En 1872, el II Congreso de la Federación Regional de la I Internacional celebrado en Zaragoza aprueba un dictamen en el que se asume el derecho inalienable de la mujer al trabajo. En él se afirmaba que la mujer era un ser libre e inteligente y que relegarla a las tareas domésticas era obligarla a depender del hombre. Sólo a través del trabajo podía conseguir su auténtica emancipación. En 1910, el Congreso Fundacional de la CNT se expresó de un modo muy similar al plantear la cuestión del trabajo extradoméstico de la mujer en términos de independencia y libertad.
Las organizaciones obreras organizadas en torno a la AIT se mostraron contrarias a los intentos de "redención" de la clase trabajadora mediante una legislación protectora de los obreros. En el preámbulo de los Estatutos Generales de la AIT se afirmaba que "la emancipación de los trabajadores debe ser obra de los trabajadores mismos". Esta declaración marcará la estrategia de la organización respecto al rechazo de la política reformadora de los diversos gobiernos liberales y conservadores. La identificación entre burguesía y Estado traía consigo la desconfianza hacia toda medida procedente de los poderes públicos.
La postura frente al intervencionismo de la otra gran organización obrera, el PSOE, será más pragmática. En su texto fundacional (1879) se distingue entre la "aspiración" del partido a la "completa emancipación de la clase trabajadora" y "los medios de inmediata aplicación y eficaces para preparar la realización de sus aspiraciones". De este modo, la actividad tanto del PSOE como del sindicato UGT irá encaminada a la petición de las necesarias mejoras en las relaciones de trabajo. El Manifiesto del Comité Nacional del PSOE de 2 de mayo de 1898 demandará, dado el atraso industrial de la burguesía española, "una legislación protectora del trabajo que refrene la explotación patronal y permita vivir con menos angustias a la clase útil".
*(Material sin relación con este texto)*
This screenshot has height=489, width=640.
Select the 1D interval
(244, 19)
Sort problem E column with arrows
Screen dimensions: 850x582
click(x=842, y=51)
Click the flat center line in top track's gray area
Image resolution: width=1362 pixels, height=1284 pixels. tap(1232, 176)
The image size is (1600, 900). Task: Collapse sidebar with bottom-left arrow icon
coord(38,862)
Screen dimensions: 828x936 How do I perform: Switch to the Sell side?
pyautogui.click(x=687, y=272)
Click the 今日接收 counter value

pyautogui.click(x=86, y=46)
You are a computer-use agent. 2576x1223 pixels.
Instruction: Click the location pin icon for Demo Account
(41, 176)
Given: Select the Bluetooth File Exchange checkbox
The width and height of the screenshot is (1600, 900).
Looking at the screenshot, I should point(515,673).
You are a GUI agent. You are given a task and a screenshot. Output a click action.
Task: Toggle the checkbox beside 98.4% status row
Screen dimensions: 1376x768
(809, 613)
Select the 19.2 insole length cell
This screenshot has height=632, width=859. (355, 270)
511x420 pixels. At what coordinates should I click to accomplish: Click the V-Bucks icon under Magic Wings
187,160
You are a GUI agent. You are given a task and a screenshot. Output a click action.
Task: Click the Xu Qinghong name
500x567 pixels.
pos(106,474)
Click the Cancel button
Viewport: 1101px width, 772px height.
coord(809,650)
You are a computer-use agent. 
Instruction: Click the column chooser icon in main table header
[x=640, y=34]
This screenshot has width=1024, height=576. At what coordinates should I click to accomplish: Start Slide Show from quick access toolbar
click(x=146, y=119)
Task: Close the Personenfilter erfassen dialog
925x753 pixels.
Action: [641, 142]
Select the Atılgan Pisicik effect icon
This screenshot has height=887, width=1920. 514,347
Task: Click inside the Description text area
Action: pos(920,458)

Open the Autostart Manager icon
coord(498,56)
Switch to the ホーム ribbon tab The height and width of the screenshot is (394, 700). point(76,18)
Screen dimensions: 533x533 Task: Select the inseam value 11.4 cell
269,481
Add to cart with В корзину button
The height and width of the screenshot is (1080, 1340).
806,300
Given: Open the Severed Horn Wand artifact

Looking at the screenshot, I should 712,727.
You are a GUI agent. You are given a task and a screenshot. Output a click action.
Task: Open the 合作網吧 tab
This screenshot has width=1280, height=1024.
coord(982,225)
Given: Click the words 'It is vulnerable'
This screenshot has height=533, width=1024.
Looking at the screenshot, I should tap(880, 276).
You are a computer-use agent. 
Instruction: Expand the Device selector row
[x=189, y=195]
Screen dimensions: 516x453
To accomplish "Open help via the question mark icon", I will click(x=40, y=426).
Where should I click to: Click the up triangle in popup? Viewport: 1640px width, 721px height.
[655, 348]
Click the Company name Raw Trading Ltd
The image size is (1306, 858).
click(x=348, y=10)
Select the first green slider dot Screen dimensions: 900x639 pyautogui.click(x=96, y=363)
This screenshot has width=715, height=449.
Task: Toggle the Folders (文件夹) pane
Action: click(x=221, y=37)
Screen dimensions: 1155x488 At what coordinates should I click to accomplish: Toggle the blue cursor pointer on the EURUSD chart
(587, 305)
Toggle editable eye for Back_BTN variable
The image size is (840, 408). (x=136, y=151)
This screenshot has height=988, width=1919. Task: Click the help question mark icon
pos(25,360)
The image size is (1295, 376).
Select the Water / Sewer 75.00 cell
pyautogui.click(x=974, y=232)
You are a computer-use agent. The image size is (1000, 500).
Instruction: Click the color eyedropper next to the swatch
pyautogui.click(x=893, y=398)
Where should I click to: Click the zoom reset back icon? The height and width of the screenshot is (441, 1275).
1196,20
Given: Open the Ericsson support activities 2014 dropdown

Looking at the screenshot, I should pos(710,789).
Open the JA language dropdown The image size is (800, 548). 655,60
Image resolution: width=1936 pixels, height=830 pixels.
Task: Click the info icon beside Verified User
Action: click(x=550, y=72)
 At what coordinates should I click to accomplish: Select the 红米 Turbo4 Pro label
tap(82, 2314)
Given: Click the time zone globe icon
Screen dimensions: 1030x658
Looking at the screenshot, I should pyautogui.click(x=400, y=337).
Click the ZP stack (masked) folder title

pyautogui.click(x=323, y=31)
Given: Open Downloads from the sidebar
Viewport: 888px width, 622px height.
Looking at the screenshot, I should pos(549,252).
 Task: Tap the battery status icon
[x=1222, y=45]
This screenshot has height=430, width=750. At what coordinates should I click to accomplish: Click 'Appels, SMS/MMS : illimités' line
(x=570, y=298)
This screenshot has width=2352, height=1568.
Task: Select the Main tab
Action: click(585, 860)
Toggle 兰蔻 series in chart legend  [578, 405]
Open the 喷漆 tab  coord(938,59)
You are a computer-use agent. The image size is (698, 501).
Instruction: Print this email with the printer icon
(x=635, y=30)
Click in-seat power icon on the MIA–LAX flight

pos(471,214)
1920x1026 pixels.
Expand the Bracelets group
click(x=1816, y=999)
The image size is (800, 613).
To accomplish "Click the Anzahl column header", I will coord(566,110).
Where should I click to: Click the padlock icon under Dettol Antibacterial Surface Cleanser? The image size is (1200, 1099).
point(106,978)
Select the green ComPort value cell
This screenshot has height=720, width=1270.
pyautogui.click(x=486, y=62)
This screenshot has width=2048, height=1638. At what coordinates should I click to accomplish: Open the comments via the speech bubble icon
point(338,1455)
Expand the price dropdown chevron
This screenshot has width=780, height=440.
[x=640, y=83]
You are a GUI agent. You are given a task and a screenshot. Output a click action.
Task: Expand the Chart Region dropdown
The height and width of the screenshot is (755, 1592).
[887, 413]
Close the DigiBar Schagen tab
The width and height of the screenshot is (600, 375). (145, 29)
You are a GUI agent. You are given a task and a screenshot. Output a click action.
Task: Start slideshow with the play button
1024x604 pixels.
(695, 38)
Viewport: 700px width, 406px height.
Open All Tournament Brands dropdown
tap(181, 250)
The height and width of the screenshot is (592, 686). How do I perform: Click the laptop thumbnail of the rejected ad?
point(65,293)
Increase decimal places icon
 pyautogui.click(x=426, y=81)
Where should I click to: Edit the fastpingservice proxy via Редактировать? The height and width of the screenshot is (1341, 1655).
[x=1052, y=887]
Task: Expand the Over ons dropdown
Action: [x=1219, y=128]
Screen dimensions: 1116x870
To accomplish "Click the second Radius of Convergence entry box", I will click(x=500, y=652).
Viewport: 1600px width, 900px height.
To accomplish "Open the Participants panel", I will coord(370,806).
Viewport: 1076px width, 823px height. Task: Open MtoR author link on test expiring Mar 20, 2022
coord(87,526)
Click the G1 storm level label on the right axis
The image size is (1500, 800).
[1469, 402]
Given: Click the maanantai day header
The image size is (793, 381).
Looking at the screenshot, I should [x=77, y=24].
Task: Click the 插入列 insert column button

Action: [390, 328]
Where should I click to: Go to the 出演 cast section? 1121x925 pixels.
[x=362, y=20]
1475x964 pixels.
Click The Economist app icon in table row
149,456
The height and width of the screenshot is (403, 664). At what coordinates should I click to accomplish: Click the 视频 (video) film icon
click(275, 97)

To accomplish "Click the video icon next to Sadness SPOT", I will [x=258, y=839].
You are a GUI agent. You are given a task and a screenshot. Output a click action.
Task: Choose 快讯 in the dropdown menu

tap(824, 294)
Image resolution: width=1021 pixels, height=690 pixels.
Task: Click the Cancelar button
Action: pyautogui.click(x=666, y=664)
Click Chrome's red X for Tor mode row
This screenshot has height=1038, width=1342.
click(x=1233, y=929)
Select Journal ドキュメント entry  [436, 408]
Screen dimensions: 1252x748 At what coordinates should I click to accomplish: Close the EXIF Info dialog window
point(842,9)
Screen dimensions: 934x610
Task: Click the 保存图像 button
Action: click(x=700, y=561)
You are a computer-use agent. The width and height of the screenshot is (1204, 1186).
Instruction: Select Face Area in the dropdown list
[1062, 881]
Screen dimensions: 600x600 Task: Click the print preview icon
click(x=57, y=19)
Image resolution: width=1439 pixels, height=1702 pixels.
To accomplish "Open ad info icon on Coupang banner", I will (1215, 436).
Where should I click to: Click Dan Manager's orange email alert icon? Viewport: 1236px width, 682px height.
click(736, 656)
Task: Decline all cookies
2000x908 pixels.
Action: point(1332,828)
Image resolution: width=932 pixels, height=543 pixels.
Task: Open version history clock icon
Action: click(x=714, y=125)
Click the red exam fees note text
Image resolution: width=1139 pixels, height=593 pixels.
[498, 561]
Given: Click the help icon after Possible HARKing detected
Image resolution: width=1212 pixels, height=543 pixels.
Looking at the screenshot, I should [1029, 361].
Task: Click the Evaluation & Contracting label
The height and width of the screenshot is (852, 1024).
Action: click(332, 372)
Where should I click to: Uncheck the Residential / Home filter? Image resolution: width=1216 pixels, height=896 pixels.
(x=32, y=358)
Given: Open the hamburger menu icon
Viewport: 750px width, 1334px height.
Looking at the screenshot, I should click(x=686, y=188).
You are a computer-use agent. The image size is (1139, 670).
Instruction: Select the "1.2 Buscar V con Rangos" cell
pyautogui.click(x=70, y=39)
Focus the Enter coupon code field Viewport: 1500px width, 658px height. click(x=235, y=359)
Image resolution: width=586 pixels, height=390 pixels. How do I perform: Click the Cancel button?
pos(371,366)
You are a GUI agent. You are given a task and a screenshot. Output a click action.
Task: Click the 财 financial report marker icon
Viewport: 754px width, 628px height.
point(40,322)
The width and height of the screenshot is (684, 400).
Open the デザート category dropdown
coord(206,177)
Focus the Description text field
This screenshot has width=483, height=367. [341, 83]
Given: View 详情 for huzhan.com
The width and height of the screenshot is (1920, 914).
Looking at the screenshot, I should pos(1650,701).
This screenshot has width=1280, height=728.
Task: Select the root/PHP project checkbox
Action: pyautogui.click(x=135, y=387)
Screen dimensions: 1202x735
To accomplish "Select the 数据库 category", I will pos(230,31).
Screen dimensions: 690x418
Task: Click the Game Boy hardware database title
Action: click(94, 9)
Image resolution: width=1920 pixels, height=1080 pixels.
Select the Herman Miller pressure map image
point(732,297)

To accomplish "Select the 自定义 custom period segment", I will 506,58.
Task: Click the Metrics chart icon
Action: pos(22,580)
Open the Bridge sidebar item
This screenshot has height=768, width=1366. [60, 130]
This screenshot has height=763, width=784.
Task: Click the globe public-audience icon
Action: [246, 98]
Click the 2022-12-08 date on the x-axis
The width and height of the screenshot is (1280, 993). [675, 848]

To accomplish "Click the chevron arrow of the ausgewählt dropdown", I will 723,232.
Por lo que se refiere al trabajo asalariado de la mujer, la práctica obrera se caracterizó por su ambivalencia, y a menudo se mostró abiertamente hostil con respecto a la presencia de las mujeres en el mercado laboral. El discurso del movimiento obrero se impregnó del modelo cultural de la domesticidad que definía a la mujer como madre y esposa, justificando su rechazo al trabajo extradoméstico de la mujer en base al abandono de las tareas domésticas por parte de ésta y a la competencia desleal que significaba su trabajo debido a unos salarios inferiores.
"El obrero recibió muy mal la continuada afluencia de la mano de obra femenina, que rebajaba los sueldos, y que en definitiva destruía las conquistas de los trabajadores. Jamás el obrero empeñado en su lucha sindical se le planteó este hecho tan simple: que la mujer era un obrero más. La estructura moral que informa el mundo familiar de la obrera reproduce los modelos burgueses. El trabajo de la mujer no es más que la expresión de la insuficiencia económica del cabeza de familia; en el hogar, la única aspiración es poder prescindir de este trabajo que no ahorra ninguna carga del quehacer de ama de casa. En la acción sindical más politizada los hombres actúan como si sus mujeres tuvieran que apoyar con su fidelidad y adhesión sentimental su combate por las reivindicaciones sociales." (Capmany: 1970)
Los portavoces de los organismos sindicales y políticos de la izquierda denunciarán repetidamente la política patronal de fomentar una mano de obra femenina de reserva, con salarios inferiores. Entre los obreros españoles existió un gran temor a la competencia de la mano de obra femenina, en cuanto podía repercutir en una baja de sus salarios o en la pérdida de puestos de trabajo. Incluso existió una clara hostilidad entre los obreros hacia la idea de la incorporación de la mujer en la producción y durante mucho tiempo perdurará la idea entre el movimiento obrero de que el hombre tiene sino el monopolio sí un derecho preferente a un puesto de trabajo.